Problem statement:
Using the data beneath, show every line that includes the word "computer".

Data section:
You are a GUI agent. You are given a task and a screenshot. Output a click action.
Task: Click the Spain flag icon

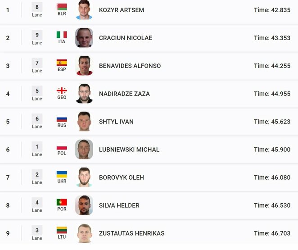pyautogui.click(x=62, y=63)
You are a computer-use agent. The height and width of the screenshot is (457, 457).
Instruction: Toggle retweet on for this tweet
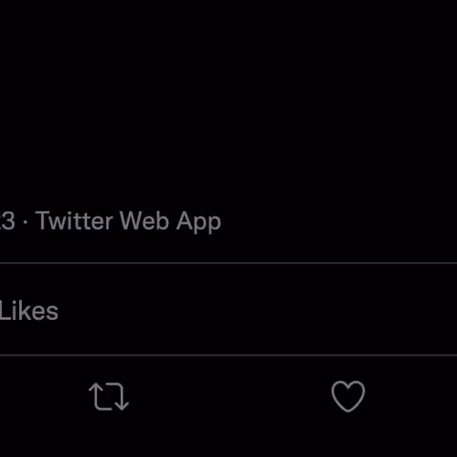pos(109,397)
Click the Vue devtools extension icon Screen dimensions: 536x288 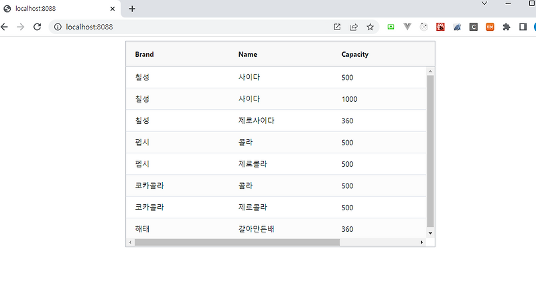(x=407, y=27)
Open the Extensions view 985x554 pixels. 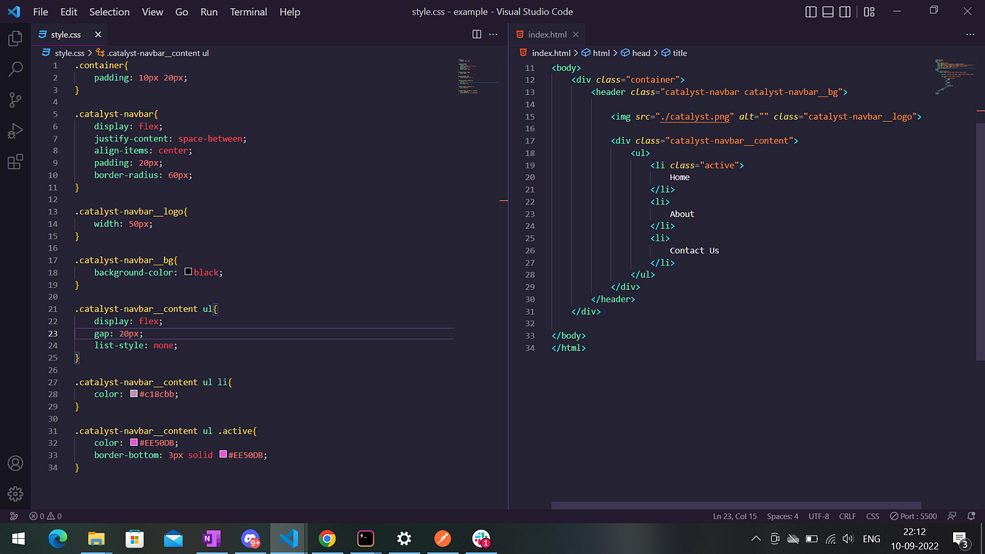click(x=15, y=162)
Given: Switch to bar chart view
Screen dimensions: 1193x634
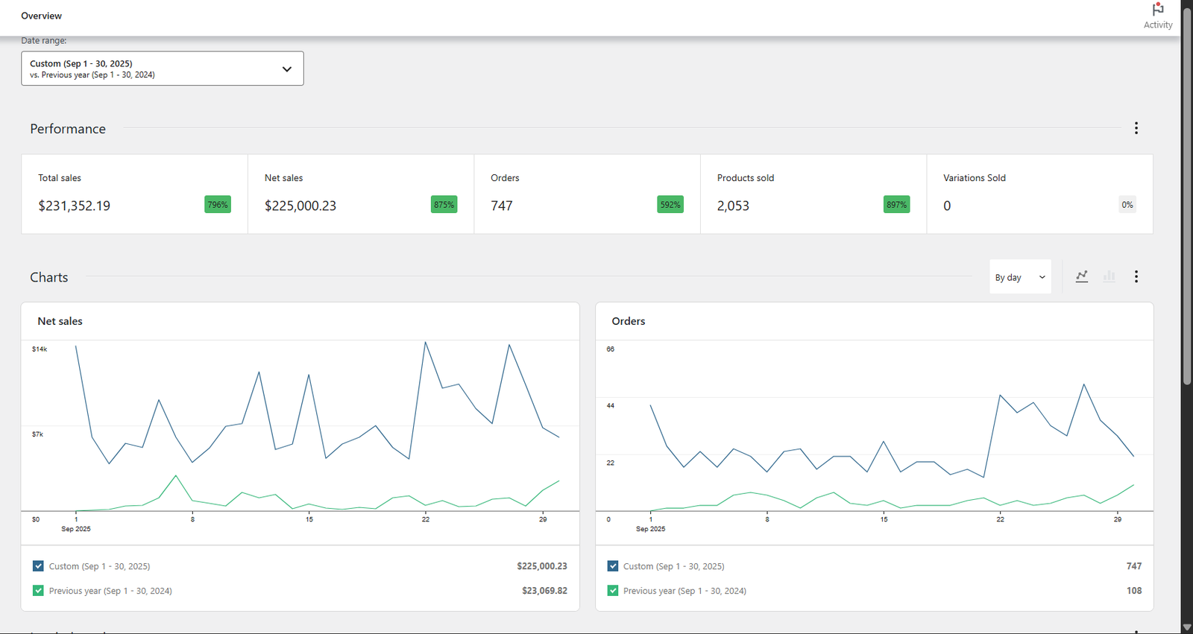Looking at the screenshot, I should [1109, 276].
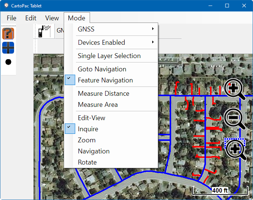
Task: Zoom in with the top magnifier icon
Action: [x=235, y=89]
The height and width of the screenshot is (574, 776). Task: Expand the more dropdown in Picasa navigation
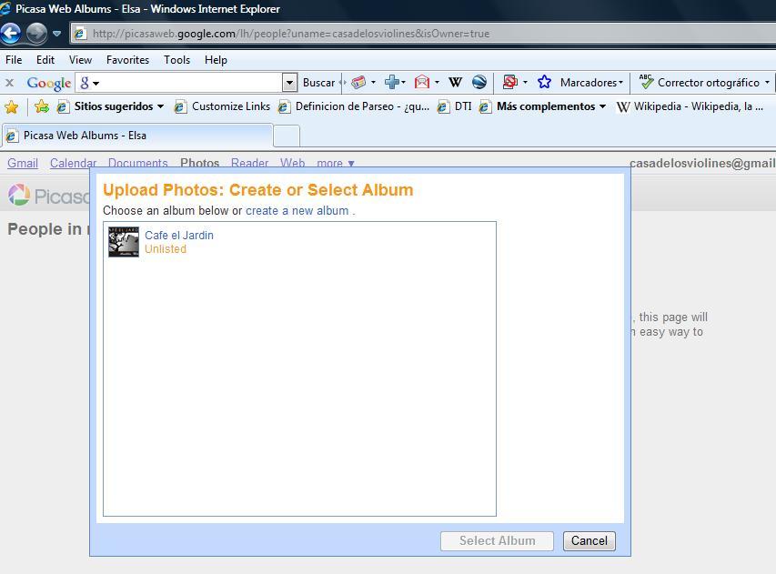(334, 164)
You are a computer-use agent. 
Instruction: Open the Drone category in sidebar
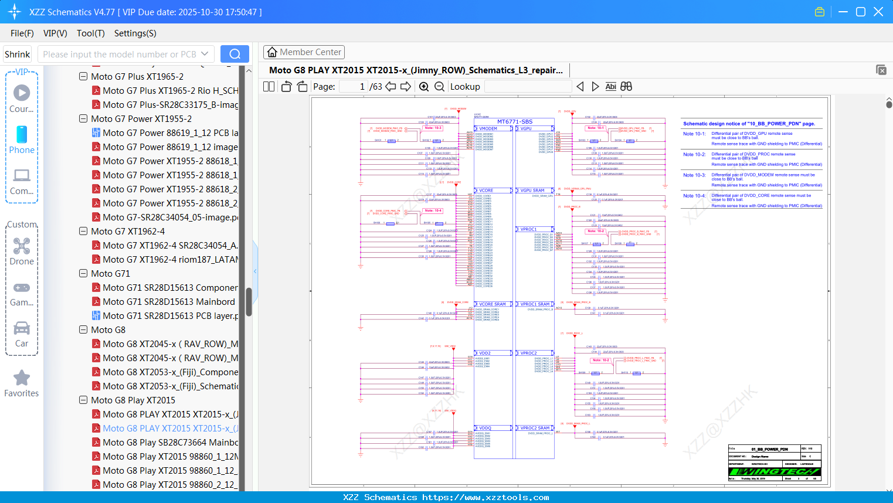(x=22, y=252)
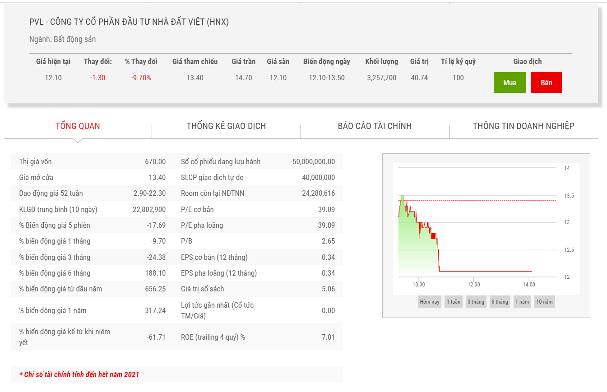The image size is (607, 392).
Task: Click the red Bán sell button
Action: point(546,83)
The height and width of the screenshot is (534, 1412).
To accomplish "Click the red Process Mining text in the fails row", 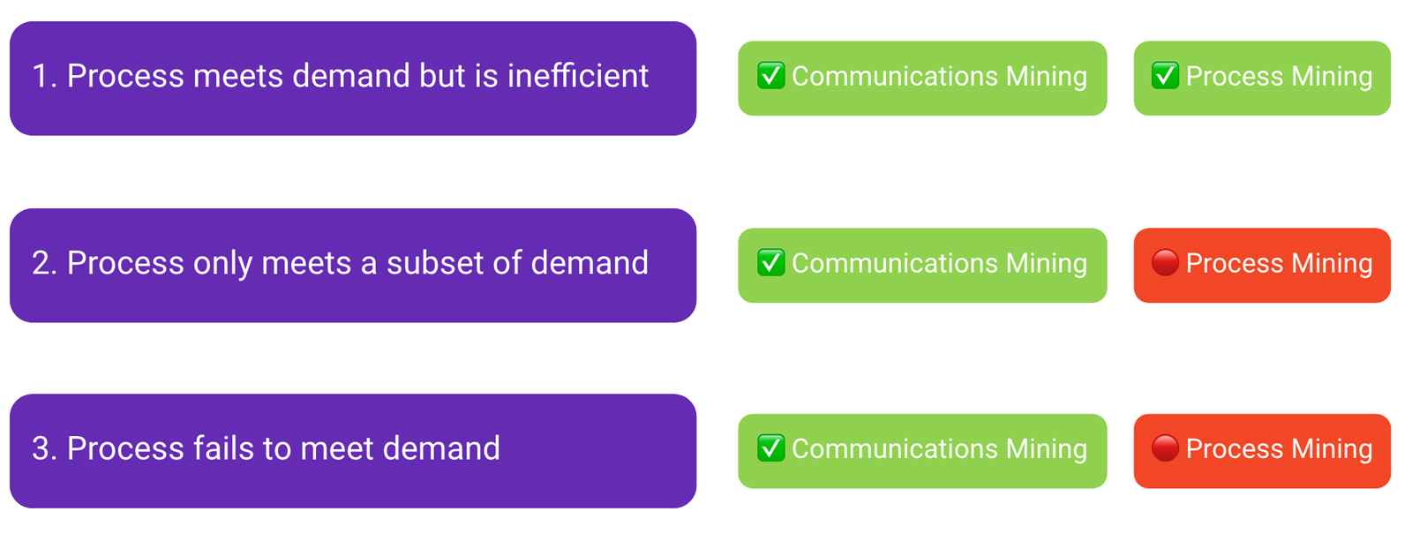I will click(x=1279, y=449).
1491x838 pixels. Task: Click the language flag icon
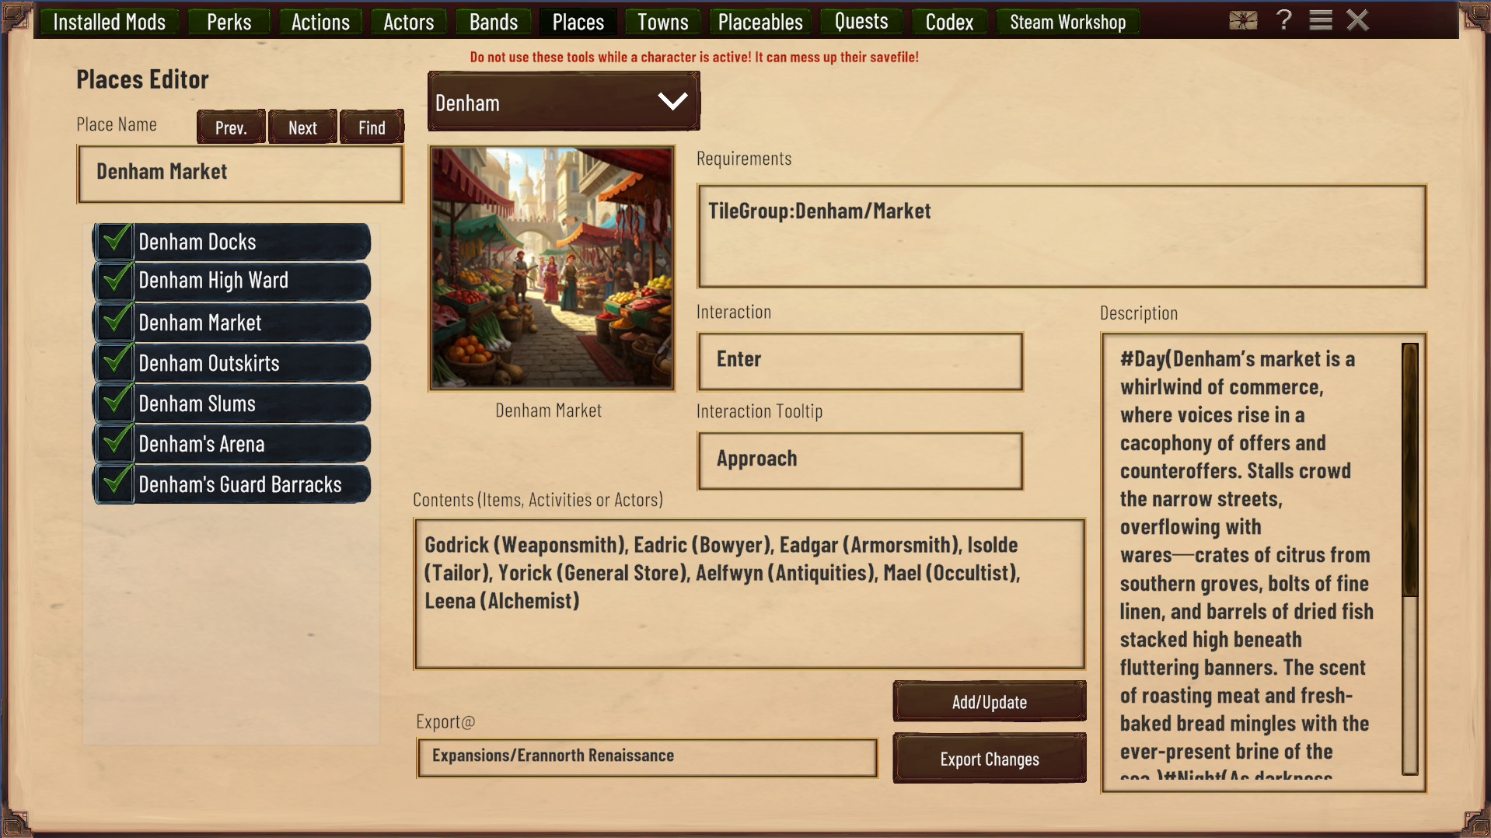[x=1243, y=21]
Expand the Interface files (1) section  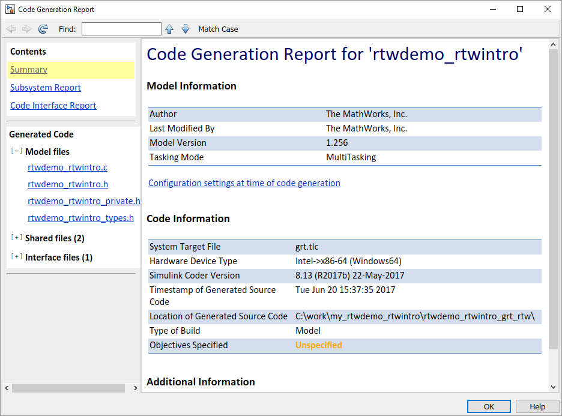16,257
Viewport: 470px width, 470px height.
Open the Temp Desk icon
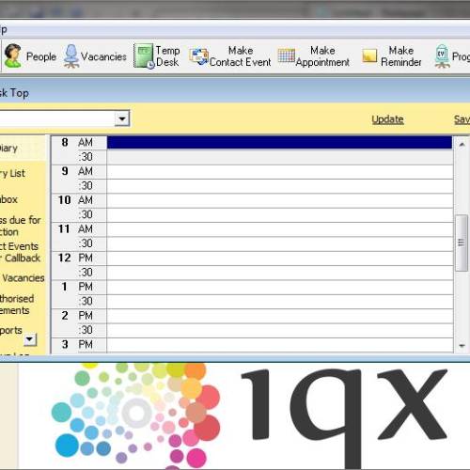pyautogui.click(x=144, y=55)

Your response:
You are a computer-use agent. The height and width of the screenshot is (457, 457).
You are a computer-use agent. 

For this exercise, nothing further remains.